* **Work instructions**
Your answer must be a word-for-word copy of the data.

[Pixel coordinate grounding data]
+===+

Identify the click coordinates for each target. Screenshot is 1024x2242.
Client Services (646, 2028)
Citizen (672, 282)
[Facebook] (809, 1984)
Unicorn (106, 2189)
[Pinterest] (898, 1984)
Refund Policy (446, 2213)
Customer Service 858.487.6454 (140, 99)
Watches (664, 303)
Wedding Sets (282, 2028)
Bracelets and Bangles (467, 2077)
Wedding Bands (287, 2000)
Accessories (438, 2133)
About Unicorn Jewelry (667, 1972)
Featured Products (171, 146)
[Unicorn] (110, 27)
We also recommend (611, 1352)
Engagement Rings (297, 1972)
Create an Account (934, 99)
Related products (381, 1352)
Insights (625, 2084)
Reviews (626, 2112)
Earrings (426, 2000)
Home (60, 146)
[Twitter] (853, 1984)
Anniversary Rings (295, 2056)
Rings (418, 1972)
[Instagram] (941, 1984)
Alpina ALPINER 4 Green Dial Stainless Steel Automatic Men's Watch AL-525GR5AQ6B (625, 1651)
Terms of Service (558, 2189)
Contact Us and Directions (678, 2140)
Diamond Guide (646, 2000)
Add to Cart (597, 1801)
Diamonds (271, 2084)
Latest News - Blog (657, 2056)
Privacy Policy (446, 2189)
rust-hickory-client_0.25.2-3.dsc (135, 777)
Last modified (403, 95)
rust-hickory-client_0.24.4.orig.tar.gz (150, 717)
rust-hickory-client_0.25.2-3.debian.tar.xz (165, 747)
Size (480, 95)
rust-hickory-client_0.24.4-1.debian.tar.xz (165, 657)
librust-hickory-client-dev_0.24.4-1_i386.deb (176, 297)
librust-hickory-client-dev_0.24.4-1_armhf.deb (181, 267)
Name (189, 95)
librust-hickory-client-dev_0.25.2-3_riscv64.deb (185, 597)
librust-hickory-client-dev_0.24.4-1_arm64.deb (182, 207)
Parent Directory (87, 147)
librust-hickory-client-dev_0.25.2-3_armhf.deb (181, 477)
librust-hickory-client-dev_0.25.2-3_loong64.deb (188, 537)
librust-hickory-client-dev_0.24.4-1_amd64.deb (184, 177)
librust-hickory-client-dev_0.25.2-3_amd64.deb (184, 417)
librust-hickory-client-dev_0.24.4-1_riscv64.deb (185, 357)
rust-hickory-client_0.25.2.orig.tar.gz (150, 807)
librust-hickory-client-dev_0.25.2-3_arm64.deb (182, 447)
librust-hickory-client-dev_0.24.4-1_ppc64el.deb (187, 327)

+===+

* **Result of the task**
Identify the click coordinates for each target. Screenshot is 1024x2242.
Client Services (646, 2028)
Citizen (672, 282)
[Facebook] (809, 1984)
Unicorn (106, 2189)
[Pinterest] (898, 1984)
Refund Policy (446, 2213)
Customer Service 858.487.6454 (140, 99)
Watches (664, 303)
Wedding Sets (282, 2028)
Bracelets and Bangles (467, 2077)
Wedding Bands (287, 2000)
Accessories (438, 2133)
About Unicorn Jewelry (667, 1972)
Featured Products (171, 146)
[Unicorn] (110, 27)
We also recommend (611, 1352)
Engagement Rings (297, 1972)
Create an Account (934, 99)
Related products (381, 1352)
Insights (625, 2084)
Reviews (626, 2112)
Earrings (426, 2000)
Home (60, 146)
[Twitter] (853, 1984)
Anniversary Rings (295, 2056)
Rings (418, 1972)
[Instagram] (941, 1984)
Alpina ALPINER 4 Green Dial Stainless Steel Automatic Men's Watch AL-525GR5AQ6B (625, 1651)
Terms of Service (558, 2189)
Contact Us and Directions (678, 2140)
Diamond Guide (646, 2000)
Add to Cart (597, 1801)
Diamonds (271, 2084)
Latest News - Blog (657, 2056)
Privacy Policy (446, 2189)
rust-hickory-client_0.25.2-3.dsc (135, 777)
Last modified (403, 95)
rust-hickory-client_0.24.4.orig.tar.gz (150, 717)
rust-hickory-client_0.25.2-3.debian.tar.xz (165, 747)
Size (480, 95)
rust-hickory-client_0.24.4-1.debian.tar.xz (165, 657)
librust-hickory-client-dev_0.24.4-1_i386.deb (176, 297)
librust-hickory-client-dev_0.24.4-1_armhf.deb (181, 267)
Name (189, 95)
librust-hickory-client-dev_0.25.2-3_riscv64.deb (185, 597)
librust-hickory-client-dev_0.24.4-1_arm64.deb (182, 207)
Parent Directory (87, 147)
librust-hickory-client-dev_0.25.2-3_armhf.deb (181, 477)
librust-hickory-client-dev_0.25.2-3_loong64.deb (188, 537)
librust-hickory-client-dev_0.24.4-1_amd64.deb (184, 177)
librust-hickory-client-dev_0.25.2-3_amd64.deb (184, 417)
librust-hickory-client-dev_0.24.4-1_riscv64.deb (185, 357)
rust-hickory-client_0.25.2.orig.tar.gz (150, 807)
librust-hickory-client-dev_0.25.2-3_arm64.deb (182, 447)
librust-hickory-client-dev_0.24.4-1_ppc64el.deb (187, 327)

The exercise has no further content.